Real Life & Liars isn’t a love story, but it’s a story about love.
In all the writing advice books, they talk about having high stakes for your characters. In adventuresome books, an author can literally hang the fate of the free world in the balance, or at least the life of a beloved character or two.
I like to read those books, but they’re not my kind of thing to write. My novel’s high stakes are mostly internal, and that’s how we come to this week’s theme at the Ball: Love Hurts.
Boy, does it ever, in all its forms.
Thinking of love as heartache brings to mind the classic pop-tune angst of unrequited ardor. Sure that hurts, as Ivan in Liars has been reminded time and time again.

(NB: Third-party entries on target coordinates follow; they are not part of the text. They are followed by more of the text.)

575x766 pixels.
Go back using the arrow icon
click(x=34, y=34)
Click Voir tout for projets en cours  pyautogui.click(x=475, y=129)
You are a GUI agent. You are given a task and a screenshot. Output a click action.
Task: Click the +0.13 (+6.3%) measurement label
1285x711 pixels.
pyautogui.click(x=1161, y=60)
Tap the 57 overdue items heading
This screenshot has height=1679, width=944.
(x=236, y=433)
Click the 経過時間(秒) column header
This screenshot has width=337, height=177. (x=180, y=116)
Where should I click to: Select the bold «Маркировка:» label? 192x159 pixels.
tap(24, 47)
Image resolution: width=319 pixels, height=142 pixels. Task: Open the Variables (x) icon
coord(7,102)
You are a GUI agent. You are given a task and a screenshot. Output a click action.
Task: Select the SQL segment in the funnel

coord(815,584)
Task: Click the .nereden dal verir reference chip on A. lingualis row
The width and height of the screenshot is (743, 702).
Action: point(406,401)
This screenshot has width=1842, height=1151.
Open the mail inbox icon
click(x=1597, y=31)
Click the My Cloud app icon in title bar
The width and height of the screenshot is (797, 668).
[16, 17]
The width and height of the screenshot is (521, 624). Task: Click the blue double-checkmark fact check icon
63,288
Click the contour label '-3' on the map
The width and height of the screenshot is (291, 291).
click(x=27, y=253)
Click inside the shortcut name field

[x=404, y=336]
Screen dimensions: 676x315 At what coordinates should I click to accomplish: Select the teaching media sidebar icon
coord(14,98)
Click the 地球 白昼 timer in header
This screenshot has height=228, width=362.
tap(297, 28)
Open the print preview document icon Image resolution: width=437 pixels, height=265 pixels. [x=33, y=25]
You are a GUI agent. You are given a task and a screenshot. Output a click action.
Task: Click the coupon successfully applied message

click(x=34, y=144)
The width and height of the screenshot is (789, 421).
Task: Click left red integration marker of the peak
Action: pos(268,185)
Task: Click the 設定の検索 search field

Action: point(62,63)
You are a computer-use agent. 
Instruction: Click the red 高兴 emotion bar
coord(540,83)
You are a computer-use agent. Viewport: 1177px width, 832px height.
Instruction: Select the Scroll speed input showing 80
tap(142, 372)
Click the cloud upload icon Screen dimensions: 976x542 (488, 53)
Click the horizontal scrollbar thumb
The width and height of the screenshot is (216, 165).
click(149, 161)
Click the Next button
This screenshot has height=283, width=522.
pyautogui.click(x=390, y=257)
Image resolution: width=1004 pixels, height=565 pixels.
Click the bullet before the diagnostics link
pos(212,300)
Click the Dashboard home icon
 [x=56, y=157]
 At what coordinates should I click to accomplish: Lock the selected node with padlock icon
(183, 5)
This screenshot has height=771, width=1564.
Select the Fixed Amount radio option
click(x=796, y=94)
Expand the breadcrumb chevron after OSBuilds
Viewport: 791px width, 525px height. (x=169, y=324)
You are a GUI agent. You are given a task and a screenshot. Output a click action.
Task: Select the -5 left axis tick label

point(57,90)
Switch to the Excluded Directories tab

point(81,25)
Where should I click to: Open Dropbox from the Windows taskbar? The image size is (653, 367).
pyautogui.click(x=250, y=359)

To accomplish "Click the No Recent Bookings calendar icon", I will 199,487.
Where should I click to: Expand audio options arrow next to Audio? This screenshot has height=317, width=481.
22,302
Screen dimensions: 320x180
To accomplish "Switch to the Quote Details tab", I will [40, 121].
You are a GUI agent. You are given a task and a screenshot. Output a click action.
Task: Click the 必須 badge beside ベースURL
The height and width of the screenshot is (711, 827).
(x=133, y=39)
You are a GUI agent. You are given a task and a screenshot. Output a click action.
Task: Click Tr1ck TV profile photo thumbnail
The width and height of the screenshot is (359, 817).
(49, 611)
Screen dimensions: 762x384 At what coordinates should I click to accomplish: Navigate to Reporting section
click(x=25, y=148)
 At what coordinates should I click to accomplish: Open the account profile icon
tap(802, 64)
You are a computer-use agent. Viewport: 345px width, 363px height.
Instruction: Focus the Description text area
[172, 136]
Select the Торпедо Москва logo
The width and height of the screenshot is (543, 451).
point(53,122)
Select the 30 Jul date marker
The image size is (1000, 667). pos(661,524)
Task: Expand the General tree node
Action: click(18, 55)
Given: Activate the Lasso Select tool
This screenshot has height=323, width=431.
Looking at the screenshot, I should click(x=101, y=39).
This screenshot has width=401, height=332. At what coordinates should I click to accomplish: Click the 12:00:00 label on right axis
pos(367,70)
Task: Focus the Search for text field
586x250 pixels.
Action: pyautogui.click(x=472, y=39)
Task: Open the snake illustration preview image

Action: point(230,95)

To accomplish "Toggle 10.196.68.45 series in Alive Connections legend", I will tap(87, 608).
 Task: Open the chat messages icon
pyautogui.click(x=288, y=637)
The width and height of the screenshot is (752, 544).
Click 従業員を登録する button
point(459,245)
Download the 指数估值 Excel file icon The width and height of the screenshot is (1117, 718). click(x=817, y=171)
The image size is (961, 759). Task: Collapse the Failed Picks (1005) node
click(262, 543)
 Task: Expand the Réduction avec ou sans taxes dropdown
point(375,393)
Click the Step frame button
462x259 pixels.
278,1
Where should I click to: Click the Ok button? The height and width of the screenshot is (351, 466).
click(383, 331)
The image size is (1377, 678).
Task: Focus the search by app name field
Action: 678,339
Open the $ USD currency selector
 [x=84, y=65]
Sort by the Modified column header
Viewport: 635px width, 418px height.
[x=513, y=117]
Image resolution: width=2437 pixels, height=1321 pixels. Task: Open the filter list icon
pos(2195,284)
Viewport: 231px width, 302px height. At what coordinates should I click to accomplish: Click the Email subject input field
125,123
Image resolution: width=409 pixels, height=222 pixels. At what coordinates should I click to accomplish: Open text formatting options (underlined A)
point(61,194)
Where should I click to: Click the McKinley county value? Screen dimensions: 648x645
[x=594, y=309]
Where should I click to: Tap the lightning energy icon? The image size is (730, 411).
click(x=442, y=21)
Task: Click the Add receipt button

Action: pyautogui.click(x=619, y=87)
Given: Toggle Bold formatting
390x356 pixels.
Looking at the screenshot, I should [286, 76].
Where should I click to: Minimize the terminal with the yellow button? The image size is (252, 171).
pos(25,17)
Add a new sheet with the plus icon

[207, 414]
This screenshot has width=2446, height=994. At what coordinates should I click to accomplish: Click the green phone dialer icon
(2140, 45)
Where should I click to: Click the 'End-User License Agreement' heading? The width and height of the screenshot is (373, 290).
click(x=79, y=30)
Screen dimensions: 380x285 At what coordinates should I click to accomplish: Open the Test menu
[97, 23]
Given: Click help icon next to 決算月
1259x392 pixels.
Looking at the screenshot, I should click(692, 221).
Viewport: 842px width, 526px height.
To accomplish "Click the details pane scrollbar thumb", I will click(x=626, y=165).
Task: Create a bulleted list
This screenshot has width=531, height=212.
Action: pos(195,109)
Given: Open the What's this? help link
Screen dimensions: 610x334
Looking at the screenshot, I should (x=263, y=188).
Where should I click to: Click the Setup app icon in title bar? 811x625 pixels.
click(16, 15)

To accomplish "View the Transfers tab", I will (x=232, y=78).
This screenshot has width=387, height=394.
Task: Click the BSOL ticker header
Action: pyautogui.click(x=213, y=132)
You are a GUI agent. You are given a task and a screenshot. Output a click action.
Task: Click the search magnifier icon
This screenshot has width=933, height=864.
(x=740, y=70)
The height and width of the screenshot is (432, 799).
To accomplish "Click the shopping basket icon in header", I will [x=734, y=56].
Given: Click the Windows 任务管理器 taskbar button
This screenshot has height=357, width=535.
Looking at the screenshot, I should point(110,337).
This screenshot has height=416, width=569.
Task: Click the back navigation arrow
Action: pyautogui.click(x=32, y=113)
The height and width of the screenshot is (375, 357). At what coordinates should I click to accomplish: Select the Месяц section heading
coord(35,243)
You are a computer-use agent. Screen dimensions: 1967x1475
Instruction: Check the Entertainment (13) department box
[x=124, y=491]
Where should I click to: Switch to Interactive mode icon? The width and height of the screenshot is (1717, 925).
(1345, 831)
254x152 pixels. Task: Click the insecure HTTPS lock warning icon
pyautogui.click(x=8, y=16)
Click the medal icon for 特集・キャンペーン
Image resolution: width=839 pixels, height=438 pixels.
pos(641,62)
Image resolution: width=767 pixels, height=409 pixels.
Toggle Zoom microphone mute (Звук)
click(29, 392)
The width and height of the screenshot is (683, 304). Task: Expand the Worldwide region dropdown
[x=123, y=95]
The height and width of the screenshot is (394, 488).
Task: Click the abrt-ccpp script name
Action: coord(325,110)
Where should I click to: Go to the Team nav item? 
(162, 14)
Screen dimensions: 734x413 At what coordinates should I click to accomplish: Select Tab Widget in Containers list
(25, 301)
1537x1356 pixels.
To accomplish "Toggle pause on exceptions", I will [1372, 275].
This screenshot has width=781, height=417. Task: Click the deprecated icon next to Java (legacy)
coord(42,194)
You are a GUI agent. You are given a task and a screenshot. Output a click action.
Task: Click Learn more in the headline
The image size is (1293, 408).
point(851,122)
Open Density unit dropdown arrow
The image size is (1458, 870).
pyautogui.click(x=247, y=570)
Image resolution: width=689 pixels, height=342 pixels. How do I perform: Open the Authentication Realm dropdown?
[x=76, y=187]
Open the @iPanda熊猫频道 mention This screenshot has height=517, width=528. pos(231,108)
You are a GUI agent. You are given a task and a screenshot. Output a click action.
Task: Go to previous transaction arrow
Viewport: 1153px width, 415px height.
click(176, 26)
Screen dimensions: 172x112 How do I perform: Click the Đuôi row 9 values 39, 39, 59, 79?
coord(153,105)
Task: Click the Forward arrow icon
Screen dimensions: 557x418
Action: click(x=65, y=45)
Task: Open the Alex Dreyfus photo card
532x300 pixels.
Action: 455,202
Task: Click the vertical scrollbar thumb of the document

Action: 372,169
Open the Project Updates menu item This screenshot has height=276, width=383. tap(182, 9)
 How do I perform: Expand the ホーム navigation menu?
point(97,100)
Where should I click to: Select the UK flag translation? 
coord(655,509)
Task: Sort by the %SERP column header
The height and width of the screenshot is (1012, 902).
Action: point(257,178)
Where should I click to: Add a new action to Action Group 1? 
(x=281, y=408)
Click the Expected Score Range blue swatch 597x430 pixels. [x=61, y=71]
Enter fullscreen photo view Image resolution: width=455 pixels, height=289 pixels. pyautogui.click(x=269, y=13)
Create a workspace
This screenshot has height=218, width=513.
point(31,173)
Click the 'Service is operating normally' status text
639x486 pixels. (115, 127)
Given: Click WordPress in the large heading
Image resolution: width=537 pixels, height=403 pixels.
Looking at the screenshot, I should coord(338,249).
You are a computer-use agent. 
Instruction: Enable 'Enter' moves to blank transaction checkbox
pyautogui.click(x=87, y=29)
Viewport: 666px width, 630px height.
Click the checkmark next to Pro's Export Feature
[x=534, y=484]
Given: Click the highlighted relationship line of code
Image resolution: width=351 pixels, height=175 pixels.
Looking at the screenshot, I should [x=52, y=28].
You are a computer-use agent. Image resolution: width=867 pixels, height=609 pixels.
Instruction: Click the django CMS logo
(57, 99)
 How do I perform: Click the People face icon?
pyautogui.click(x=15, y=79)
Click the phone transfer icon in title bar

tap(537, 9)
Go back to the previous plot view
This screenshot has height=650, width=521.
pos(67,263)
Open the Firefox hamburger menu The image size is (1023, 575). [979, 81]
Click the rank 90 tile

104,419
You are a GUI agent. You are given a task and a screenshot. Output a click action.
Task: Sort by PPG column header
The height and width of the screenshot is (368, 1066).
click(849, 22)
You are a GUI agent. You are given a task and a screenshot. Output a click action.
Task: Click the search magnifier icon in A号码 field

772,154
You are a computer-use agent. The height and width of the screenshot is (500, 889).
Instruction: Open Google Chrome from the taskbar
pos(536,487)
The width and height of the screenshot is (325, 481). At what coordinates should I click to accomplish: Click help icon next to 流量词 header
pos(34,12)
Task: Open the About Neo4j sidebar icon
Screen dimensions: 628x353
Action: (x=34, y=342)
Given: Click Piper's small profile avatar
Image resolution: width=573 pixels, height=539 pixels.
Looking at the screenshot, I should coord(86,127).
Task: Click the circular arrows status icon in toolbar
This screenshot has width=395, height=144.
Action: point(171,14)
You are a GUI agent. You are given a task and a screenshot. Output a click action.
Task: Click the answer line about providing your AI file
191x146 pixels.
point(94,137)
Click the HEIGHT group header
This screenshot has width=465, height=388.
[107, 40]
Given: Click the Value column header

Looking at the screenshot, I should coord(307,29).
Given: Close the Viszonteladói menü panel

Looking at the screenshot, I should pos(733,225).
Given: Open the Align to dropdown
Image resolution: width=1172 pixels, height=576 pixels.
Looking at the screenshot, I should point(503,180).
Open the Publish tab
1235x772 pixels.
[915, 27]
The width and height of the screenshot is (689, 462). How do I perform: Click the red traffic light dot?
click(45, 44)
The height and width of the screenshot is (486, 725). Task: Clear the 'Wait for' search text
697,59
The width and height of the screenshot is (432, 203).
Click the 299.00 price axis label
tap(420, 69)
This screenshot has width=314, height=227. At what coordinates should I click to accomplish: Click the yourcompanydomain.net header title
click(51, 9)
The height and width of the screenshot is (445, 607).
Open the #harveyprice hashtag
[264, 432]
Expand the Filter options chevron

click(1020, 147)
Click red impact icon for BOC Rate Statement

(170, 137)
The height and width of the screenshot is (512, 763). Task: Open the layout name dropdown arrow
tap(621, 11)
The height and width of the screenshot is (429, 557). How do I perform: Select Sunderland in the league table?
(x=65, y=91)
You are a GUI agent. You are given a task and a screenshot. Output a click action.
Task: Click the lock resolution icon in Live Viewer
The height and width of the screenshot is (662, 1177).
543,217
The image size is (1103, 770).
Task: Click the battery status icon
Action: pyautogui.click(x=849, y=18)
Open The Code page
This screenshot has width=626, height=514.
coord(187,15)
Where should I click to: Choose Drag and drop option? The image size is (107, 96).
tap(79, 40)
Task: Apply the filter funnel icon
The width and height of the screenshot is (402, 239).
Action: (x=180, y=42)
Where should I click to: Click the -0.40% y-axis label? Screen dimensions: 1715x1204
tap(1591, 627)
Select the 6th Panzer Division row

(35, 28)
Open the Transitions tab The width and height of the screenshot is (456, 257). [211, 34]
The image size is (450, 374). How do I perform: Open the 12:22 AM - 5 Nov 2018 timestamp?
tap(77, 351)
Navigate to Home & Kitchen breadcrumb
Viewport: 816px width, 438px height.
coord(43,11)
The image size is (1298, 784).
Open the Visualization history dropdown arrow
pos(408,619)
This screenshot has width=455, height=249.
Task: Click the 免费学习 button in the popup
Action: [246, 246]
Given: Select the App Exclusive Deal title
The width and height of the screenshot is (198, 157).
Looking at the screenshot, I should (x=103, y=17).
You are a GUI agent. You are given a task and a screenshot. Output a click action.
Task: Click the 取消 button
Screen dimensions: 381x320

It also hurts to be married sometimes, when your problems are multiplied and projected on another person because you’re in the same small boat even if you don’t feel like it at the moment, even if you can’t remember why you climbed aboard in the first place. In my book Katya feels this way, though she’d never bail out, so she stays, paddling, but unsure where she’s going, having lost the map and refusing to talk about it with Charles, paddling in the other end with his own agenda.
It hurts to be put aside by one’s children as Mira feels, increasingly rejected and excluded by her brood who seem to have ignored every lesson she tried to model for them all their lives.
And as a child, sometimes it hurts to wonder if you’re loved as much as your siblings, as does Irina, the baby of the family who believes she was an accident who should never have been there at all.
Yet there is still love, which is why it hurts. Without love at work in any of the above situations, the characters could remove the problem as a sliver from a finger and go on, relieved by the absence of the sting.
Love hurts, but love also connects, and love makes us not want to give up.